§ Exercise description: The entries are given below. Output each one unchanged.

§ Records provided:
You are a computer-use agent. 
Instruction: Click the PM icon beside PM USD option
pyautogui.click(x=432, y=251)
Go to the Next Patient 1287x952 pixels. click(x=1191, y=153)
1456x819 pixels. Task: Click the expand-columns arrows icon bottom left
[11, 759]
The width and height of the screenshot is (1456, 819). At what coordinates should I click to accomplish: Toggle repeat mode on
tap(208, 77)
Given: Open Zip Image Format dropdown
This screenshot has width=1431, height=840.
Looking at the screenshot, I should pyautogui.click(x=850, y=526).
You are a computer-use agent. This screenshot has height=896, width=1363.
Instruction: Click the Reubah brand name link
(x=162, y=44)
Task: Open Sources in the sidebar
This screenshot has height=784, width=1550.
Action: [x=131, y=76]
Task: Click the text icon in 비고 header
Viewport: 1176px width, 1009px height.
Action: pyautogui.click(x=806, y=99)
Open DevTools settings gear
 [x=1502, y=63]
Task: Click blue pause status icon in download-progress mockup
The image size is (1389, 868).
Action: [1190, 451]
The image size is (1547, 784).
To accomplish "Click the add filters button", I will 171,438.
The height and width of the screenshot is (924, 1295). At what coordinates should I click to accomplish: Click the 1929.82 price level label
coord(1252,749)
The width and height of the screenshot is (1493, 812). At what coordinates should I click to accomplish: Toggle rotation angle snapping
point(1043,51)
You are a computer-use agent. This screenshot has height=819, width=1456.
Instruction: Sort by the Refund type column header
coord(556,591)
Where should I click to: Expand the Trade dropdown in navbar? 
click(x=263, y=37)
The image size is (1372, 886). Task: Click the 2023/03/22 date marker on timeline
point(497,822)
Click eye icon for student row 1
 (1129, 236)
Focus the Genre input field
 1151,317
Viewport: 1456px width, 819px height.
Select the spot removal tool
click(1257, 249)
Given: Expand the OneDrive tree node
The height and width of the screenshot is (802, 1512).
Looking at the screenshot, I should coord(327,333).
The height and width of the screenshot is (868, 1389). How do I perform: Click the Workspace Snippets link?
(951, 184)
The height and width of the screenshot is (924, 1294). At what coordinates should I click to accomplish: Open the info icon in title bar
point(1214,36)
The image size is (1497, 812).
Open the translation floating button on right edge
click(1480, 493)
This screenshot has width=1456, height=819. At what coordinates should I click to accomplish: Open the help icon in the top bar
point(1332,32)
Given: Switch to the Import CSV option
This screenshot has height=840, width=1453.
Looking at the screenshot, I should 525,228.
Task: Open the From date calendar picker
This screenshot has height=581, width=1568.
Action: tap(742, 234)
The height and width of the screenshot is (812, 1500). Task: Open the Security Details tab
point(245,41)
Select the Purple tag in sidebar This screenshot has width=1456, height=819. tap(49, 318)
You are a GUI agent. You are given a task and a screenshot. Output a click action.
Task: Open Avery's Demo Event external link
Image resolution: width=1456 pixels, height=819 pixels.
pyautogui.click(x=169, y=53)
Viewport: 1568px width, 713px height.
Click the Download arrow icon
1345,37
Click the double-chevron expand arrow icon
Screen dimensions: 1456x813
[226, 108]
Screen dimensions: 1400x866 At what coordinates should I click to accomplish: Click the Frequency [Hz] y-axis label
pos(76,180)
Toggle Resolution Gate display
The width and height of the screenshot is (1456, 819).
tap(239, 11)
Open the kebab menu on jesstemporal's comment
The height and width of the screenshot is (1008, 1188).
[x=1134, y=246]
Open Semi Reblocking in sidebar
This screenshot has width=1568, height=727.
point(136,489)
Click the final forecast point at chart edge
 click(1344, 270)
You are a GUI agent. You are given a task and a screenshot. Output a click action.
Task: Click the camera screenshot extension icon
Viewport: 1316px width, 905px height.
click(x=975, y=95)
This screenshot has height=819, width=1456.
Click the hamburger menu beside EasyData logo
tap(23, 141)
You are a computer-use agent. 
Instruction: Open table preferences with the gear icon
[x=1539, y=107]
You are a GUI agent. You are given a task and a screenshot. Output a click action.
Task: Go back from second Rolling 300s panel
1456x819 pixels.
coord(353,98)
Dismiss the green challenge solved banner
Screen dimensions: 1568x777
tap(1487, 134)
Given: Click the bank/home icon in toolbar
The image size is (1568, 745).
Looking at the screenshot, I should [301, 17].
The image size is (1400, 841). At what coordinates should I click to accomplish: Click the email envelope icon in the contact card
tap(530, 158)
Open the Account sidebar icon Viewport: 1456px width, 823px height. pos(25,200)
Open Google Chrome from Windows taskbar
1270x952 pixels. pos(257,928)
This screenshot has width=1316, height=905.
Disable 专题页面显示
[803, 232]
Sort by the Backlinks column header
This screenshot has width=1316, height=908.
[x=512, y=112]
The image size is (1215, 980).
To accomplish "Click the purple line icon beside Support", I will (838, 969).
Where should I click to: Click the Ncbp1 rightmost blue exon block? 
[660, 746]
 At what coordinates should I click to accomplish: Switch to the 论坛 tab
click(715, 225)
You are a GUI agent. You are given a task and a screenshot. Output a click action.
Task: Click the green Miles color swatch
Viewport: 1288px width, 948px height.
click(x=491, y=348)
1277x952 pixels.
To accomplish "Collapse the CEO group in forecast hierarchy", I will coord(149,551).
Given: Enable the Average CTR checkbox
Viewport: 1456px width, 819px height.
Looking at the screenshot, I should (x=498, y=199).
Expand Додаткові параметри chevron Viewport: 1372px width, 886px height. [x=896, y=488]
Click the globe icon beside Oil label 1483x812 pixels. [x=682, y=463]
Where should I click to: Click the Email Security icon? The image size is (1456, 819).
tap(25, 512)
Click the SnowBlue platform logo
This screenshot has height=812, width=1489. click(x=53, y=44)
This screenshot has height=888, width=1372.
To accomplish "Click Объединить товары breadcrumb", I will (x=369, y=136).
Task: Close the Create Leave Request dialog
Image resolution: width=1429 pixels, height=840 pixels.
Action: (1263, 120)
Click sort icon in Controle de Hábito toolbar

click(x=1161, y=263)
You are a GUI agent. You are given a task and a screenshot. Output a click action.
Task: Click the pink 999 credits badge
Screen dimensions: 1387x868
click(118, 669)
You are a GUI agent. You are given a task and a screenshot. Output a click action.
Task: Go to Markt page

§ The completed task:
You are a computer-use agent. 
Instruction: Click the PM icon beside PM USD option
pyautogui.click(x=432, y=251)
Go to the Next Patient 1287x952 pixels. click(x=1191, y=153)
1456x819 pixels. Task: Click the expand-columns arrows icon bottom left
[11, 759]
The width and height of the screenshot is (1456, 819). At what coordinates should I click to accomplish: Toggle repeat mode on
tap(208, 77)
Given: Open Zip Image Format dropdown
This screenshot has width=1431, height=840.
Looking at the screenshot, I should pyautogui.click(x=850, y=526).
You are a computer-use agent. This screenshot has height=896, width=1363.
Instruction: Click the Reubah brand name link
(x=162, y=44)
Task: Open Sources in the sidebar
This screenshot has height=784, width=1550.
Action: [x=131, y=76]
Task: Click the text icon in 비고 header
Viewport: 1176px width, 1009px height.
Action: pyautogui.click(x=806, y=99)
Open DevTools settings gear
 [x=1502, y=63]
Task: Click blue pause status icon in download-progress mockup
The image size is (1389, 868).
Action: [1190, 451]
The image size is (1547, 784).
To accomplish "Click the add filters button", I will 171,438.
The height and width of the screenshot is (924, 1295). At what coordinates should I click to accomplish: Click the 1929.82 price level label
coord(1252,749)
The width and height of the screenshot is (1493, 812). At what coordinates should I click to accomplish: Toggle rotation angle snapping
point(1043,51)
You are a computer-use agent. This screenshot has height=819, width=1456.
Instruction: Sort by the Refund type column header
coord(556,591)
Where should I click to: Expand the Trade dropdown in navbar? 
click(x=263, y=37)
The image size is (1372, 886). Task: Click the 2023/03/22 date marker on timeline
point(497,822)
Click eye icon for student row 1
 (1129, 236)
Focus the Genre input field
 1151,317
Viewport: 1456px width, 819px height.
Select the spot removal tool
click(1257, 249)
Given: Expand the OneDrive tree node
The height and width of the screenshot is (802, 1512).
Looking at the screenshot, I should coord(327,333).
The height and width of the screenshot is (868, 1389). How do I perform: Click the Workspace Snippets link?
(951, 184)
The height and width of the screenshot is (924, 1294). At what coordinates should I click to accomplish: Open the info icon in title bar
point(1214,36)
The image size is (1497, 812).
Open the translation floating button on right edge
click(1480, 493)
This screenshot has width=1456, height=819. At what coordinates should I click to accomplish: Open the help icon in the top bar
point(1332,32)
Given: Switch to the Import CSV option
This screenshot has height=840, width=1453.
Looking at the screenshot, I should 525,228.
Task: Open the From date calendar picker
This screenshot has height=581, width=1568.
Action: tap(742, 234)
The height and width of the screenshot is (812, 1500). Task: Open the Security Details tab
point(245,41)
Select the Purple tag in sidebar This screenshot has width=1456, height=819. tap(49, 318)
You are a GUI agent. You are given a task and a screenshot. Output a click action.
Task: Open Avery's Demo Event external link
Image resolution: width=1456 pixels, height=819 pixels.
pyautogui.click(x=169, y=53)
Viewport: 1568px width, 713px height.
Click the Download arrow icon
1345,37
Click the double-chevron expand arrow icon
Screen dimensions: 1456x813
[226, 108]
Screen dimensions: 1400x866 At what coordinates should I click to accomplish: Click the Frequency [Hz] y-axis label
pos(76,180)
Toggle Resolution Gate display
The width and height of the screenshot is (1456, 819).
tap(239, 11)
Open the kebab menu on jesstemporal's comment
The height and width of the screenshot is (1008, 1188).
[x=1134, y=246]
Open Semi Reblocking in sidebar
This screenshot has width=1568, height=727.
point(136,489)
Click the final forecast point at chart edge
 click(1344, 270)
You are a GUI agent. You are given a task and a screenshot. Output a click action.
Task: Click the camera screenshot extension icon
Viewport: 1316px width, 905px height.
click(x=975, y=95)
This screenshot has height=819, width=1456.
Click the hamburger menu beside EasyData logo
tap(23, 141)
You are a computer-use agent. 
Instruction: Open table preferences with the gear icon
[x=1539, y=107]
You are a GUI agent. You are given a task and a screenshot. Output a click action.
Task: Go back from second Rolling 300s panel
1456x819 pixels.
coord(353,98)
Dismiss the green challenge solved banner
Screen dimensions: 1568x777
tap(1487, 134)
Given: Click the bank/home icon in toolbar
The image size is (1568, 745).
Looking at the screenshot, I should [301, 17].
The image size is (1400, 841). At what coordinates should I click to accomplish: Click the email envelope icon in the contact card
tap(530, 158)
Open the Account sidebar icon Viewport: 1456px width, 823px height. pos(25,200)
Open Google Chrome from Windows taskbar
1270x952 pixels. pos(257,928)
This screenshot has width=1316, height=905.
Disable 专题页面显示
[803, 232]
Sort by the Backlinks column header
This screenshot has width=1316, height=908.
[x=512, y=112]
The image size is (1215, 980).
To accomplish "Click the purple line icon beside Support", I will (838, 969).
Where should I click to: Click the Ncbp1 rightmost blue exon block? 
[660, 746]
 At what coordinates should I click to accomplish: Switch to the 论坛 tab
click(715, 225)
You are a GUI agent. You are given a task and a screenshot. Output a click action.
Task: Click the green Miles color swatch
Viewport: 1288px width, 948px height.
click(x=491, y=348)
1277x952 pixels.
To accomplish "Collapse the CEO group in forecast hierarchy", I will coord(149,551).
Given: Enable the Average CTR checkbox
Viewport: 1456px width, 819px height.
Looking at the screenshot, I should (x=498, y=199).
Expand Додаткові параметри chevron Viewport: 1372px width, 886px height. [x=896, y=488]
Click the globe icon beside Oil label 1483x812 pixels. [x=682, y=463]
Where should I click to: Click the Email Security icon? The image size is (1456, 819).
tap(25, 512)
Click the SnowBlue platform logo
This screenshot has height=812, width=1489. click(x=53, y=44)
This screenshot has height=888, width=1372.
To accomplish "Click Объединить товары breadcrumb", I will (x=369, y=136).
Task: Close the Create Leave Request dialog
Image resolution: width=1429 pixels, height=840 pixels.
Action: (1263, 120)
Click sort icon in Controle de Hábito toolbar

click(x=1161, y=263)
You are a GUI agent. You are given a task and a screenshot. Output a click action.
Task: Click the pink 999 credits badge
Screen dimensions: 1387x868
click(118, 669)
You are a GUI agent. You are given a task and a screenshot. Output a click action.
Task: Go to Markt page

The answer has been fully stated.